_Task to complete_: Would you copy every line of the listing below that includes the word "output"?

_Record excerpts_:

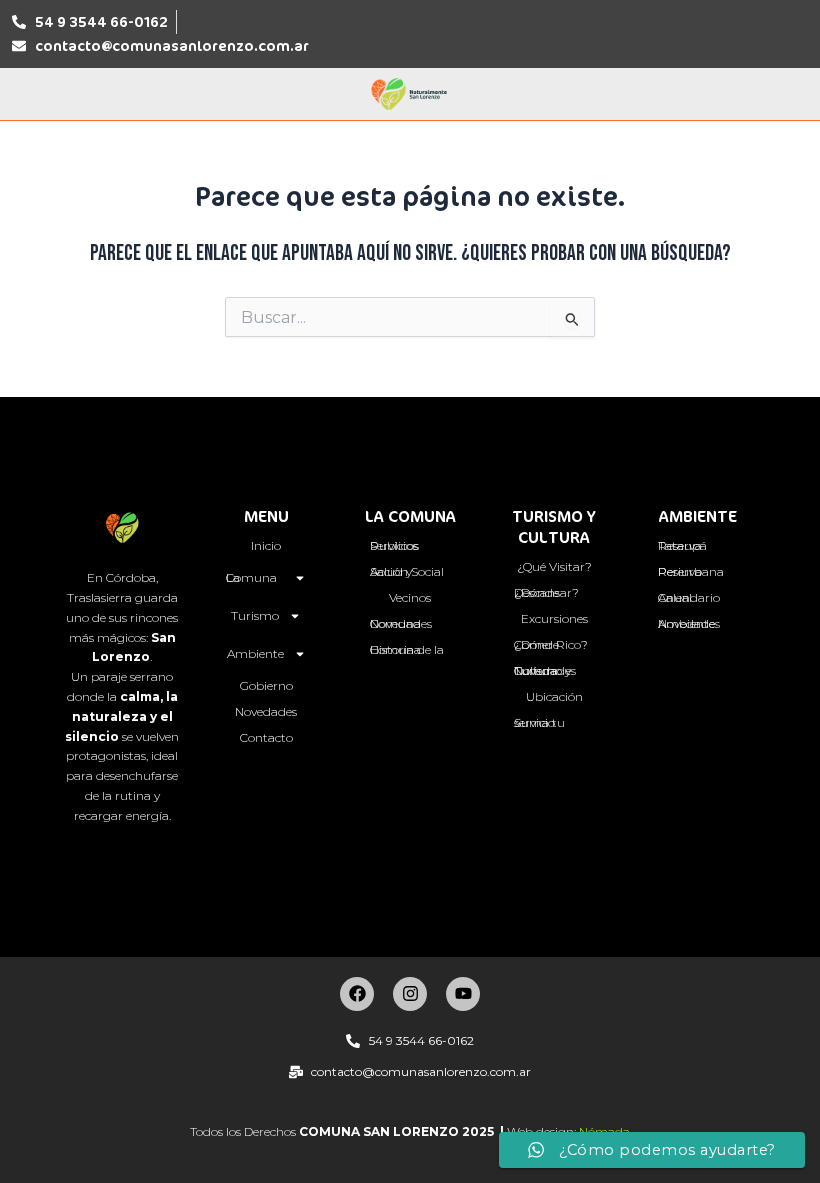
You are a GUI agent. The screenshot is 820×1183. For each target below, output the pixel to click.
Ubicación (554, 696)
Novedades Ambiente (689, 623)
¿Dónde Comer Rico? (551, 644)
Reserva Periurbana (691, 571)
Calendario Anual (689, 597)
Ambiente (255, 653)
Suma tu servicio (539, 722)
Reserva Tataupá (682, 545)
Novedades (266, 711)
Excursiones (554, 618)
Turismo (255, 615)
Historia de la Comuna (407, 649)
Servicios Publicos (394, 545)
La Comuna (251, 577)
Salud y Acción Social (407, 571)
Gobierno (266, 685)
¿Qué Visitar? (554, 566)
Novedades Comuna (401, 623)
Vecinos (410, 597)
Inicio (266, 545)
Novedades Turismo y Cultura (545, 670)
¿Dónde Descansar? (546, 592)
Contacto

...

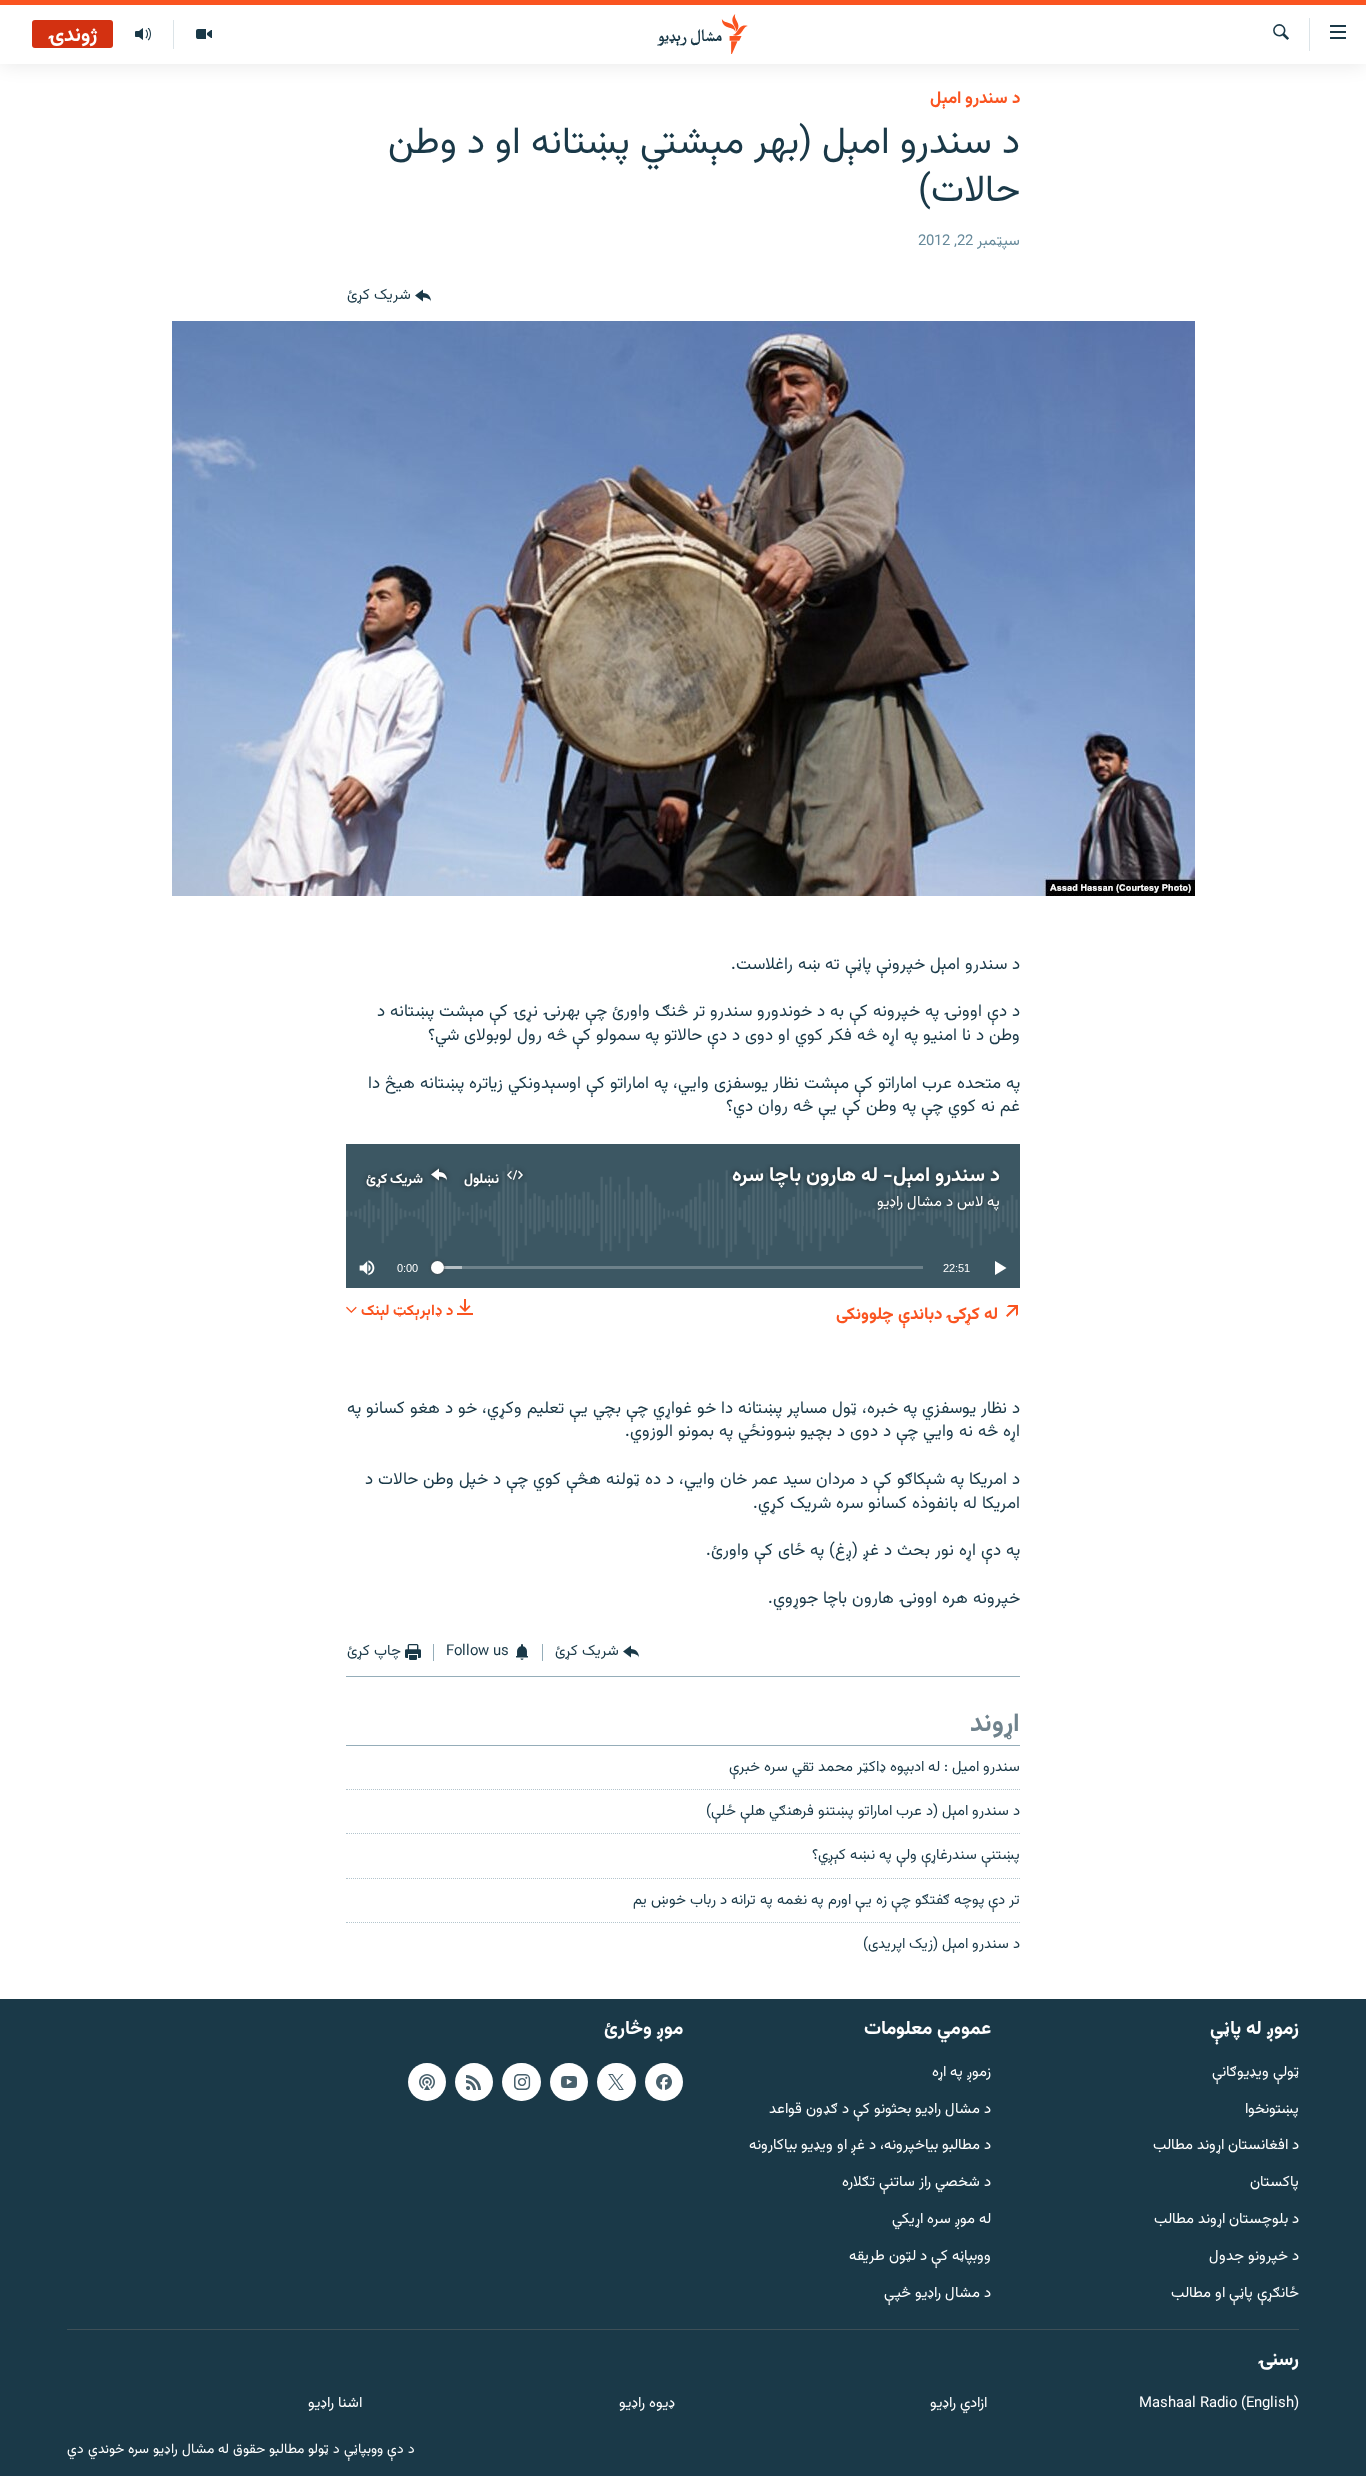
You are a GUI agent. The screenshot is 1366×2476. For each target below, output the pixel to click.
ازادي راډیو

* * *

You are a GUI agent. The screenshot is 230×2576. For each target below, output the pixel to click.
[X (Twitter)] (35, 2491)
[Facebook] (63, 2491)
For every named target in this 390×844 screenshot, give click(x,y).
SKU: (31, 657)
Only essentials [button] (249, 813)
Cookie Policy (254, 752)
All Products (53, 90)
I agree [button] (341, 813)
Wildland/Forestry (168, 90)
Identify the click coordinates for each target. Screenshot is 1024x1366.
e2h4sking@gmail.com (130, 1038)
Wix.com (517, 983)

_Exercise response_:
You are a GUI agent. The screenshot is 820×1183. For each target below, output the pixel to click.
You are a GUI agent. The screenshot is 1366×2476. For each target below, output the pixel to click.
You are a GUI agent. The screenshot is 230×2576. For each target below, output the pixel to click.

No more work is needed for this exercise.